Por último, não existe nenhuma sanha persecutória contra os professores, mas a melhoria do ensino público exige que se tomem algumas medidas que implicam mudança, Exige profissionalismo para todos, em termos gerais e abstractos, e não só a boa-vontade, carolice, dedicação e vocação de alguns.
Cumprimentos
Quanto á questão da junta médica
Obrigado pela sua resposta, JC.
E claro que discordo de algumas das situações que refere e ainda de outras.
Como já se percebeu na esmagadora maioria dos países europeus, a escola é um organismo que só sobrevive se houver cooperação, que a competição destrói a escola. Por causa disso, ou não avaliam os professores (caso da Finlândia, por exemplo, em que avaliam a escola e a escola que resolva internamente os problemas), ou a sua avaliação existe mas não conta para a progressão na carreira.
Permita-me que lhe diga ainda o seguinte: os portugueses passaram anos a caricaturar os serviços públicos. E agora, emitem-se opiniões não sobre a escola como ela é realmente, mas sobre a caricatura que dela se andou a fazer durante anos (incluindo pelos próprios professores).
E qualquer iniciativa, qualquer discussão, que parta dessa caricatura não leva a lado nenhum bom.
Quanto à questão da incapacidade para dar aulas. Se ficar de baixa, podendo realizar tarefas nas escolas ou noutros serviços, isso é um desperdício de recursos e de dinheiro. É que dar aulas é uma tarefa extraodinariamente exigente - daí ser das profissões que desde sempre tiveram mais "tempo livre" para recuperar forças.
Olhe, sabe como é na Finlândia?
1º O professor que dá aulas, só dá aulas, não faz mais nada (ao contrário do português que faz tudo). Isso implica, por exemplo, que ele tenha vários meses de férias, porque ele só dá aulas.
2º O professor de Educação Física pode ter até cerca de 30 horas de aulas por semana, enquanto que o de Ciências pode ter cerca de 10 horas de aulas semanais (ao contrário daqui que se acha que um professor de Ed. Fís. do 5º ano precisa do mesmo tempo para preparar aulas que um de Ciências (com laboratórios) do 12º ano).

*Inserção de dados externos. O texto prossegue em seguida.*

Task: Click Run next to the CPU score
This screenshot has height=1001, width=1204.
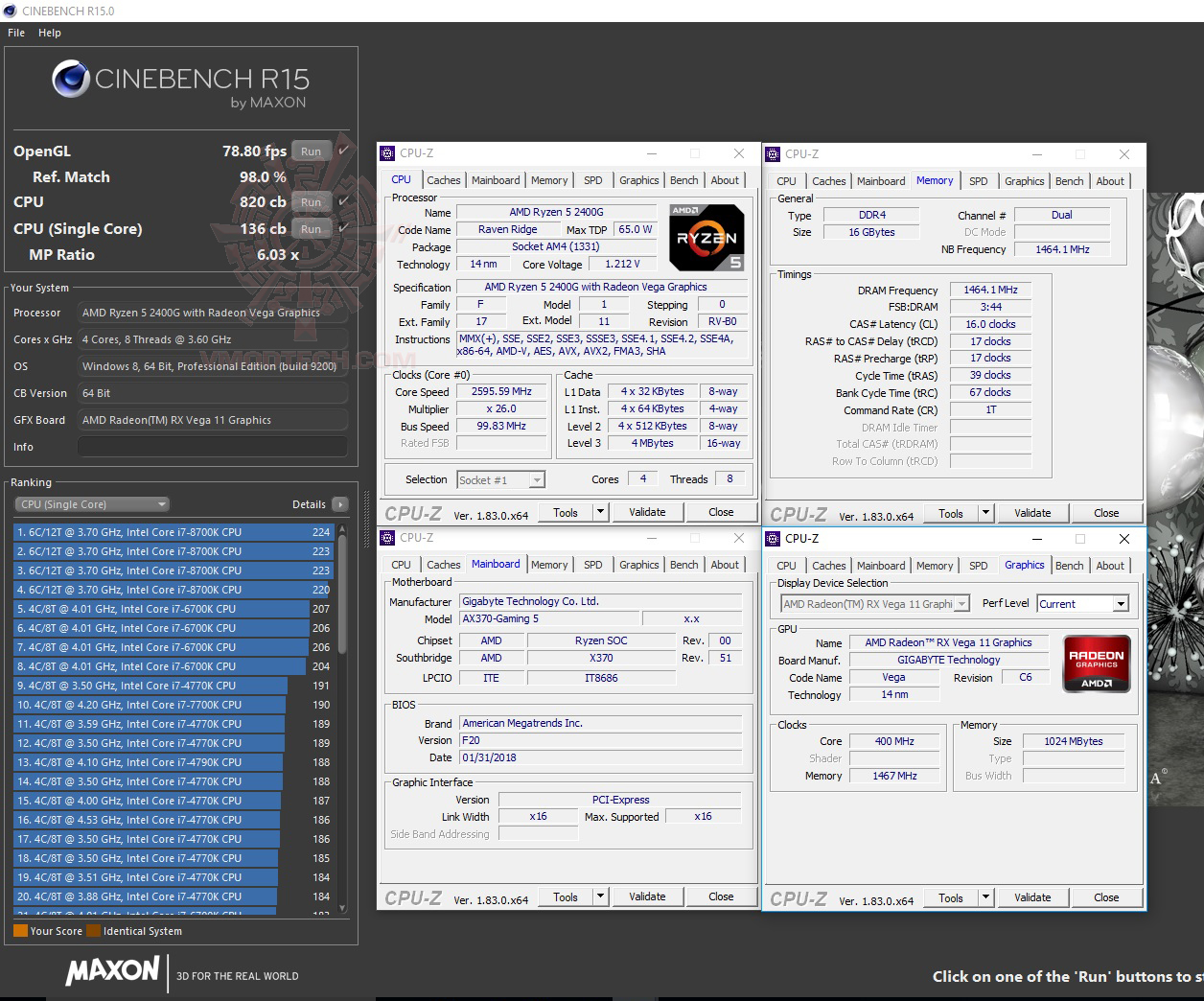Action: point(310,202)
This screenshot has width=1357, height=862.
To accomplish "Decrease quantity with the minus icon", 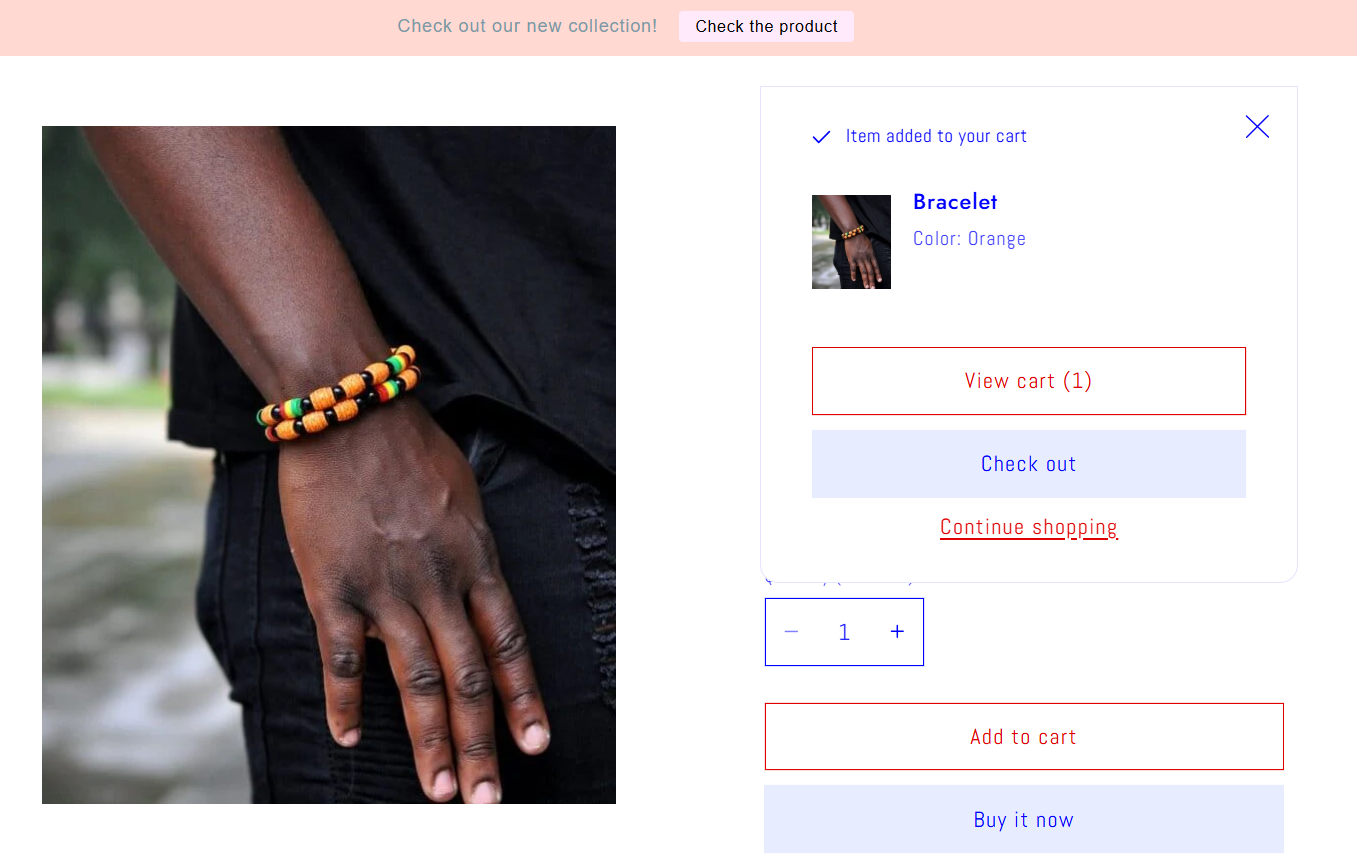I will (792, 632).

Sei que isto que acabei de dizer vai, no fundo, ao encontro da ideia que pretendeu transmitir com o seu post: a de uma profunda irracionalidade do nosso sistema educativo. E nisto estamos os dois de acordo.

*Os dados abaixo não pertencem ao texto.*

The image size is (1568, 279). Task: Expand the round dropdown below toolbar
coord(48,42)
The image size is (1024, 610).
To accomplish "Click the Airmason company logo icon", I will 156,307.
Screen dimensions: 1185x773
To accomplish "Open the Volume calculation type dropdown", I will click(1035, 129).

No que se calhar já não estamos de acordo é que eu acho que este governo, longe de a minorar, levou esta irracionalidade a extremos absolutamente insuportáveis, não só pelos professores, mas por toda a sociedade (que só o irá descobrir da pior maneira daqui a alguns anos).
Com os meus melhores cumprimentos.
Obrigado, caro anónimo.
Só uma última nota: as "baixas" apenas para dar aulas é que - bem intecionadas na sua origem, reconheço - acabam por ser um desperdício de recursos, pois sabendo-se como maioritariamente funcionam, acabam por estar na origem de inúmeras fraudes. poderiam talvez funcionar se, em cada escola, existisse um "headcount" rígido e honesto para quem podia estar nessa situação. Assim, acabam por se arranjar os lugares para que está com baixa lectiva.
Já agora: se se avaliar a escola e essa avaliação tiver alguma consequência, a escola tenderá a avaliar, e rigorosamente, os seus professores. Mas, como sabe, em Portugal cada escola não selecciona os seus professores nem é avaliada, ou a avaliação não tem conseqências.